Segment Open
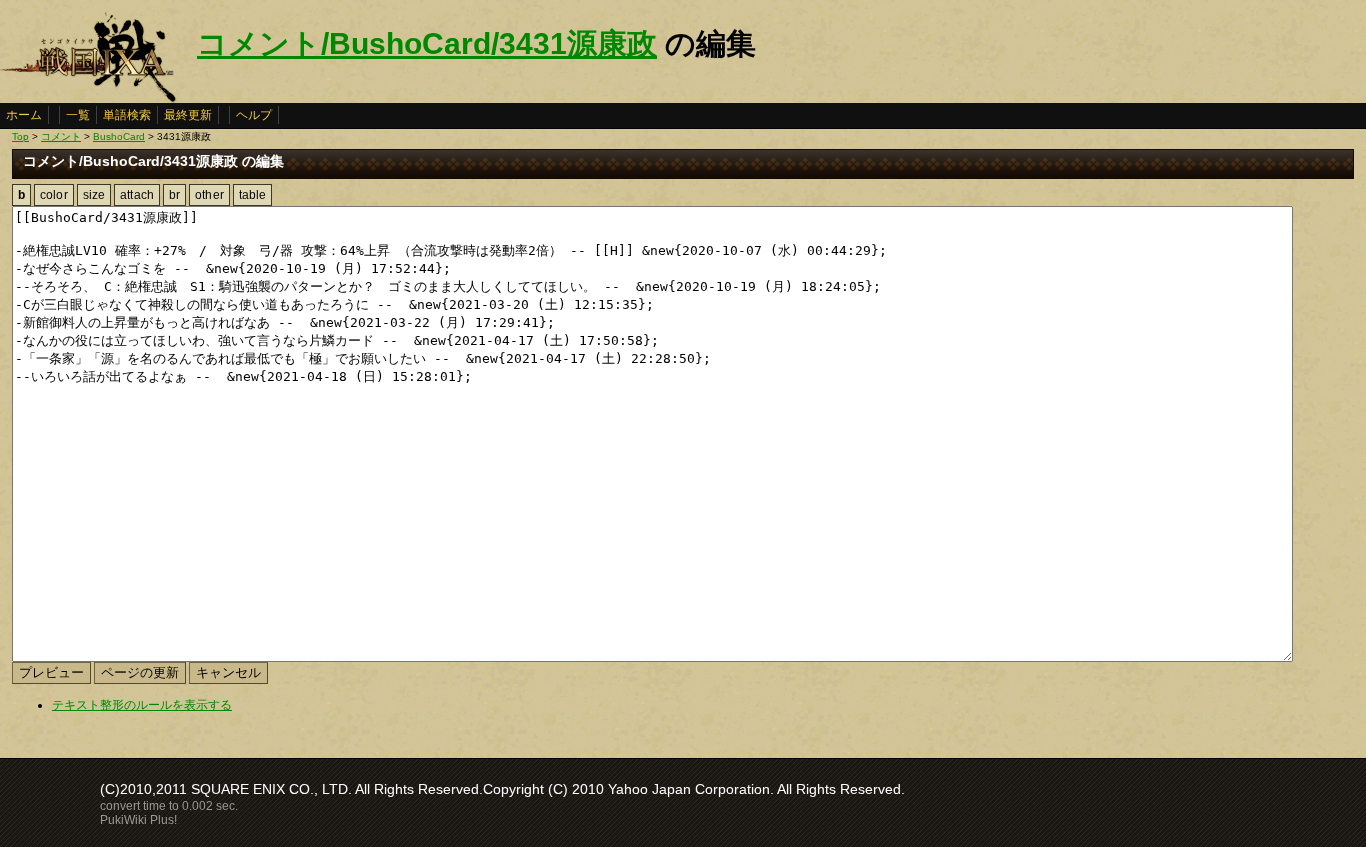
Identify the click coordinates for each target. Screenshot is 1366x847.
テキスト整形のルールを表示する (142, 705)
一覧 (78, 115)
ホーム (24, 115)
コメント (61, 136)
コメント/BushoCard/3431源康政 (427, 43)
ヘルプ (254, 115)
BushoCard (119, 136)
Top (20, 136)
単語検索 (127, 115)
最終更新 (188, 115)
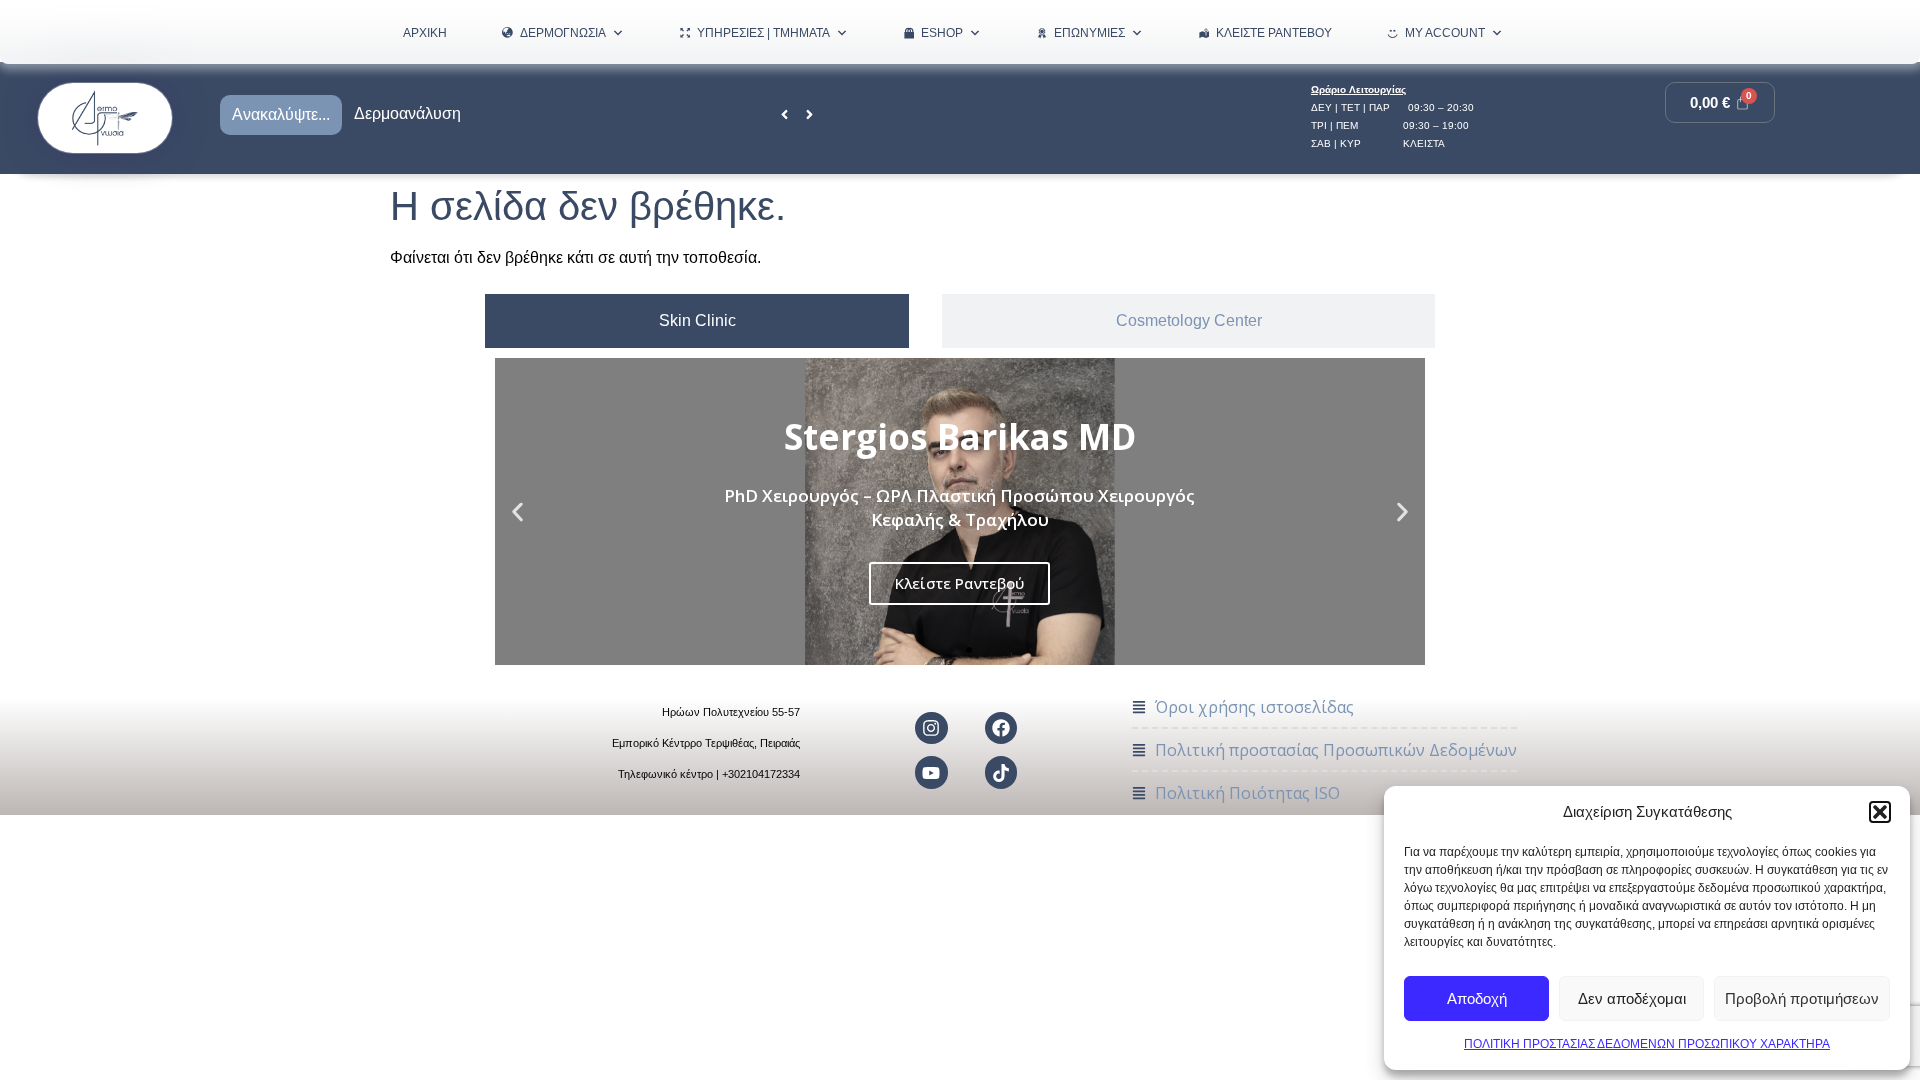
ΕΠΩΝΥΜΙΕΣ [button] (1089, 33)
Segment Closed
Segment Open
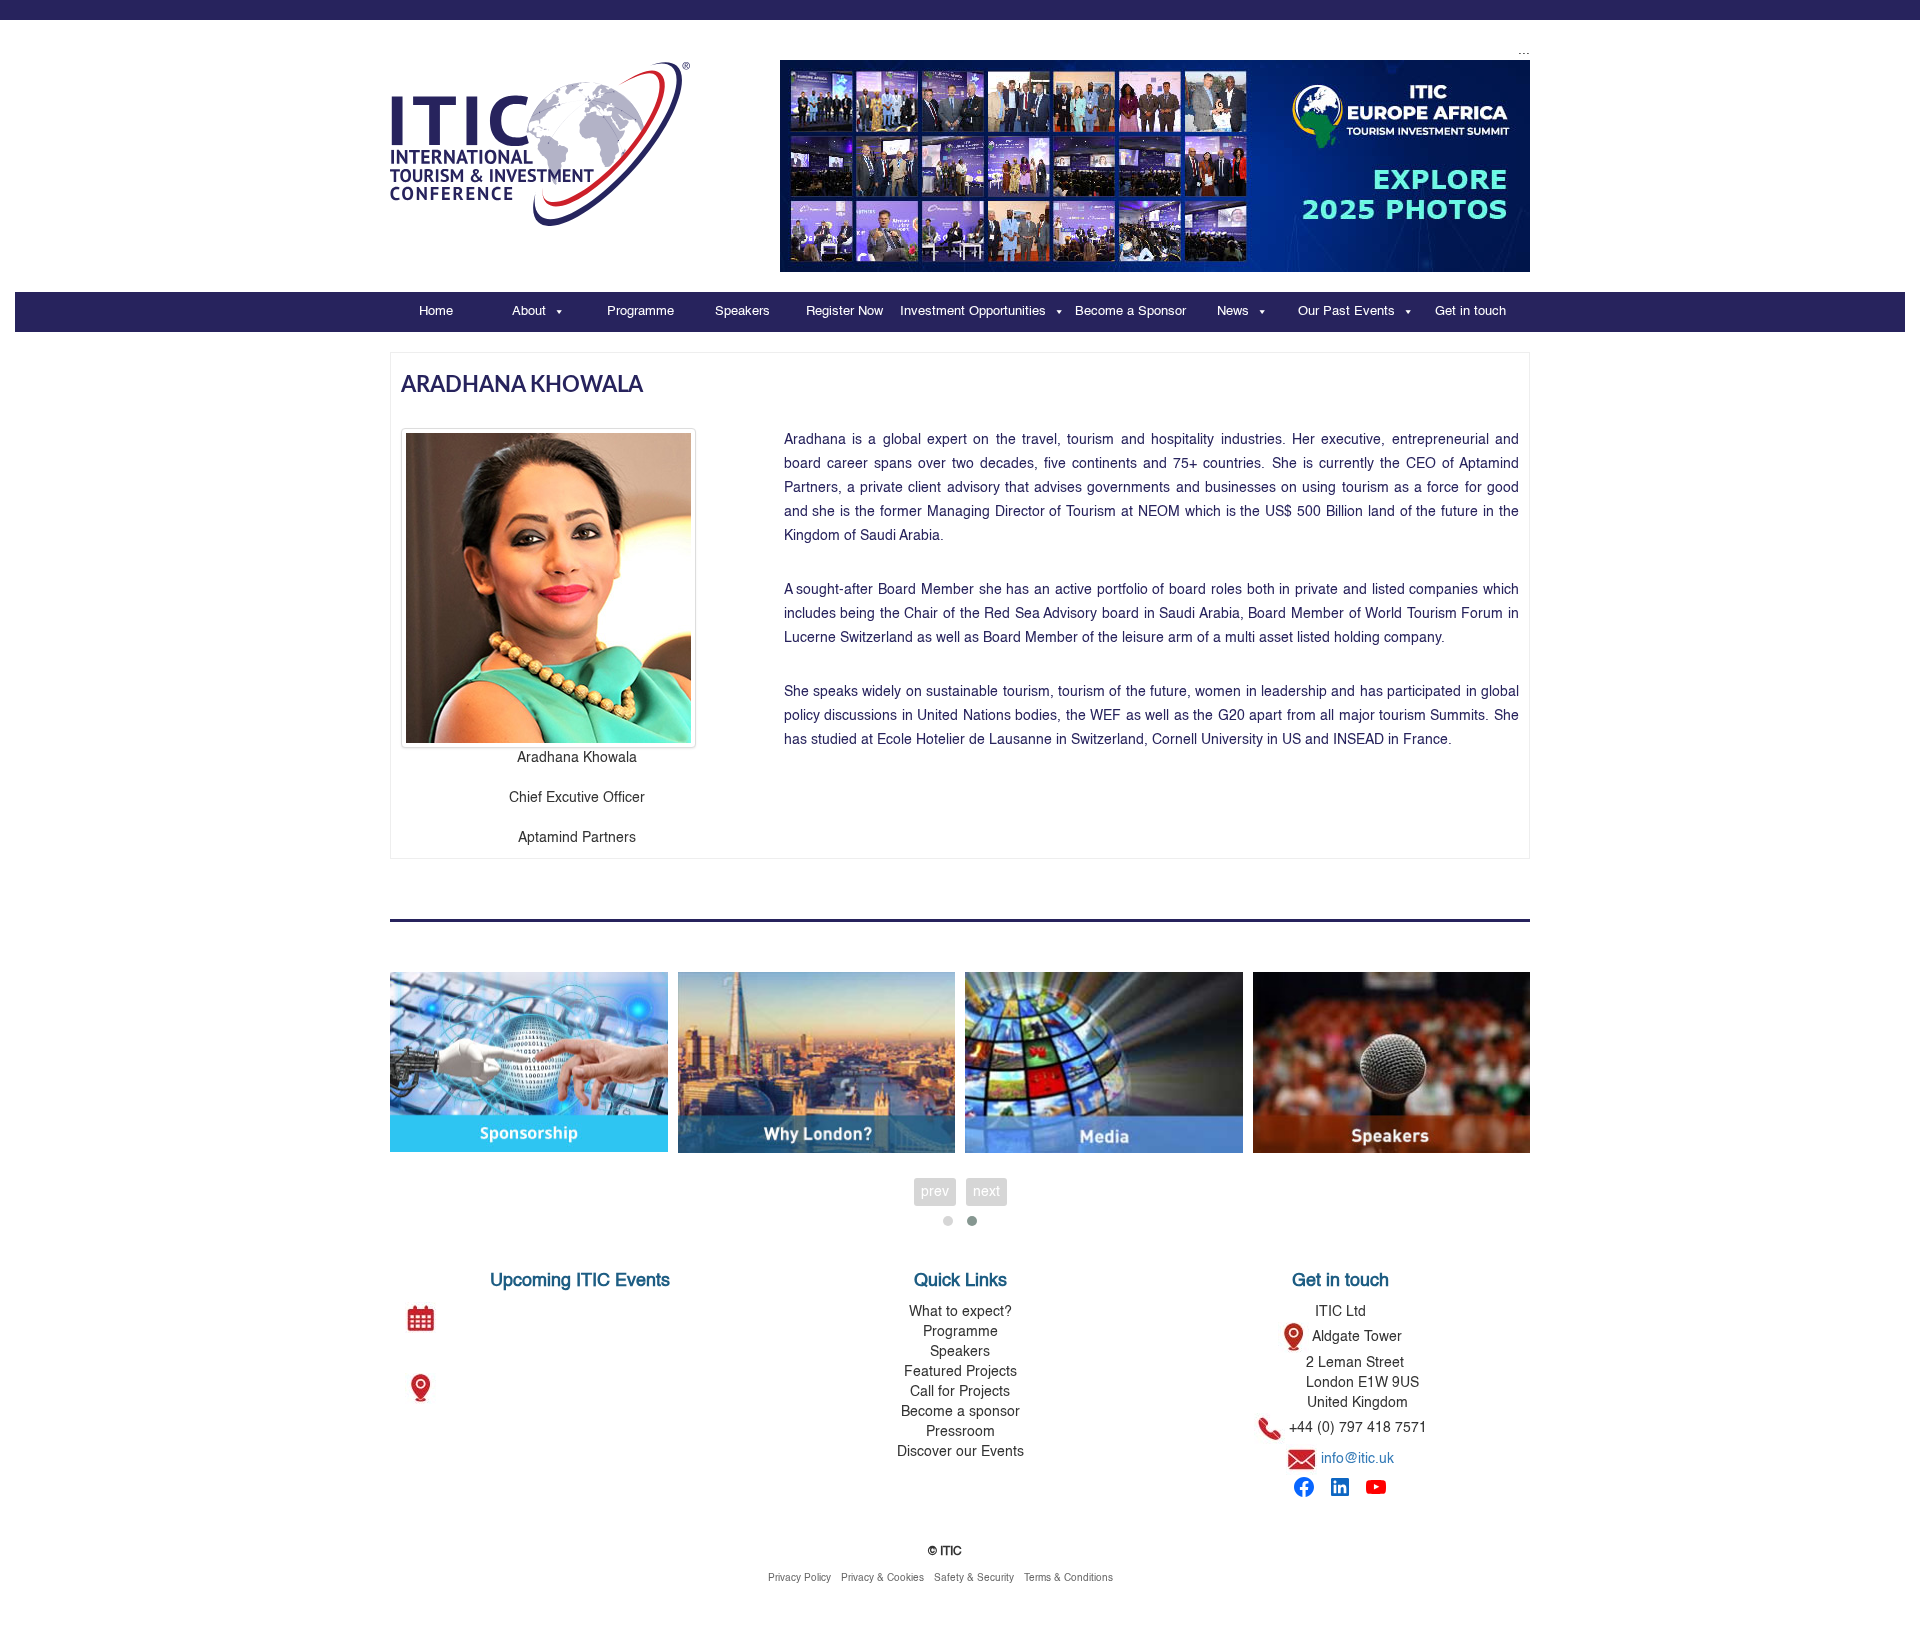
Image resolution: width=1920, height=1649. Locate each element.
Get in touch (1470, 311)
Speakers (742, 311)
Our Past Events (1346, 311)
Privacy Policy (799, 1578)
Segment Closed
When you reach the line with "Image resolution: width=1920, height=1649." in the records above, start writing out lines exactly, and stop once the line with "Privacy Policy (799, 1578)" has been written; include nothing else.

Task answer:
Image resolution: width=1920, height=1649. Locate each element.
Get in touch (1470, 311)
Speakers (742, 311)
Our Past Events (1346, 311)
Privacy Policy (799, 1578)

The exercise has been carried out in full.